WHAT YOU NEED TO DO: Repeat each line, word for word, from the one containing "This screenshot has height=349, width=603." through the last line of the entries, and include no other output.

DATA FOR REVIEW:
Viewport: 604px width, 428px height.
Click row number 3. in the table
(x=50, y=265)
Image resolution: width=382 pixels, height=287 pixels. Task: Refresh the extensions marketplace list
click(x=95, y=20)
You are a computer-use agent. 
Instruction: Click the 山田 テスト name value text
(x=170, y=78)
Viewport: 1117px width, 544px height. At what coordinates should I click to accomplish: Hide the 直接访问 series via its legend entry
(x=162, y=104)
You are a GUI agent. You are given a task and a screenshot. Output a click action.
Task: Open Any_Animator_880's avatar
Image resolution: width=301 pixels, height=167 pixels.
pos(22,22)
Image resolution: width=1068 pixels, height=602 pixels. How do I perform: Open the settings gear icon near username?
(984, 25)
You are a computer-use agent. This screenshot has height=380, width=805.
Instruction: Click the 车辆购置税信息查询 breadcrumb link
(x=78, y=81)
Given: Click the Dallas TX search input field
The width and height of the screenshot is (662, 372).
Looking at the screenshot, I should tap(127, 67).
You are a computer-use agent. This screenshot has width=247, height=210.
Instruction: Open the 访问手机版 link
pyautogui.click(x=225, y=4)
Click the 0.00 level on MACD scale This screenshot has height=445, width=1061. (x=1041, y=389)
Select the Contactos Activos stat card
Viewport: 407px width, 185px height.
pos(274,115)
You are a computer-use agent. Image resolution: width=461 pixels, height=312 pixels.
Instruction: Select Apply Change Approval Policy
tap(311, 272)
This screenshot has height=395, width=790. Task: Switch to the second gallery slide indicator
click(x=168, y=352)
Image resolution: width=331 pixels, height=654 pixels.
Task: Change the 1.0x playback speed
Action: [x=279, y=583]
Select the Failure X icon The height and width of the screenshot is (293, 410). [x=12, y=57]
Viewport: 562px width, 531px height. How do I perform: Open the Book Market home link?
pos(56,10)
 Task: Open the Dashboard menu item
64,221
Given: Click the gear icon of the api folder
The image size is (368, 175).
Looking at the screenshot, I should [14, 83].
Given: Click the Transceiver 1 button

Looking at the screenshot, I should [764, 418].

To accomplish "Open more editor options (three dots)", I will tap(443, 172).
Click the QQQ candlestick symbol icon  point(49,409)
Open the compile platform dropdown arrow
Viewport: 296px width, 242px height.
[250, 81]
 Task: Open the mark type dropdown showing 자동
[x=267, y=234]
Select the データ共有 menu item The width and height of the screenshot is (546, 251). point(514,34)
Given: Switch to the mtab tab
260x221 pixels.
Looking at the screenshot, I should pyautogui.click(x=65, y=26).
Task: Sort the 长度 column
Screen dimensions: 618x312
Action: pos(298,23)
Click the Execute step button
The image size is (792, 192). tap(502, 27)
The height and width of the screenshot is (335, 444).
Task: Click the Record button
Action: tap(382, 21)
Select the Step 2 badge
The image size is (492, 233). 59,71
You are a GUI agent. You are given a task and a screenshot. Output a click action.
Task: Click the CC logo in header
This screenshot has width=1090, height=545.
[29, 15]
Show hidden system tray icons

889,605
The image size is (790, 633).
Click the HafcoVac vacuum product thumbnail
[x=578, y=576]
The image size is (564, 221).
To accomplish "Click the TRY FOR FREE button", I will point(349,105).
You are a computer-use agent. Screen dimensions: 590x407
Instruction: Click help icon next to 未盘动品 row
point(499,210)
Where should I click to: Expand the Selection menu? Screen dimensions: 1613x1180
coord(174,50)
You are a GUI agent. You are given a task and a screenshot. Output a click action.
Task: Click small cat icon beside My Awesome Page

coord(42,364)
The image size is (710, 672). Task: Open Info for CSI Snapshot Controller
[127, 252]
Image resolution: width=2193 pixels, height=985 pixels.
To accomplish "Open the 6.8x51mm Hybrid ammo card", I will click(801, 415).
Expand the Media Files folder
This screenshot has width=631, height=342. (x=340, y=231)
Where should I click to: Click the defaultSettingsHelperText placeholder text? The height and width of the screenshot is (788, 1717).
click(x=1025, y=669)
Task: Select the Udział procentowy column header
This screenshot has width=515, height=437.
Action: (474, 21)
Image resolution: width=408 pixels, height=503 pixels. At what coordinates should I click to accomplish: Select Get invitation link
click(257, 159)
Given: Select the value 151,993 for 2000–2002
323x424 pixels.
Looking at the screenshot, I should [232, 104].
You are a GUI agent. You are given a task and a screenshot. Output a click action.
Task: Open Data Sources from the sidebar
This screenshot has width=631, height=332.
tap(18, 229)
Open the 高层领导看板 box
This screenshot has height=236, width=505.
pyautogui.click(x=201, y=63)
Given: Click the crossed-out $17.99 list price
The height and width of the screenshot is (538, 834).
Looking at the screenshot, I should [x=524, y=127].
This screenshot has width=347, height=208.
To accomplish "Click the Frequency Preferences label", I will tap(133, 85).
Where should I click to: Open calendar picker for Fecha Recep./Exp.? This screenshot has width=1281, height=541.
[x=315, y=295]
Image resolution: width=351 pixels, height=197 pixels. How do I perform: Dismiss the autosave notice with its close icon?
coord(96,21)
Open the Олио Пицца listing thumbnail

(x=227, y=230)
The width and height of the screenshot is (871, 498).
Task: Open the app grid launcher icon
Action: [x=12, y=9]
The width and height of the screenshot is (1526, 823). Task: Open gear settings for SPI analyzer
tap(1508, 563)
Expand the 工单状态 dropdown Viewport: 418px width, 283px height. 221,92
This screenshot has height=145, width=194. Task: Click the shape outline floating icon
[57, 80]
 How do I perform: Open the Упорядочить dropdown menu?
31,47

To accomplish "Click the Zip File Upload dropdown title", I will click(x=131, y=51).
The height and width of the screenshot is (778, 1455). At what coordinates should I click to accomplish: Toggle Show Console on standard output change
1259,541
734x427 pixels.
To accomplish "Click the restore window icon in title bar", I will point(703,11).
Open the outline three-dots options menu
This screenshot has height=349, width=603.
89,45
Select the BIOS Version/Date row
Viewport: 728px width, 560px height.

EXERCISE RESULT:
This screenshot has height=349, width=603.
89,45
Select the BIOS Version/Date row
Viewport: 728px width, 560px height.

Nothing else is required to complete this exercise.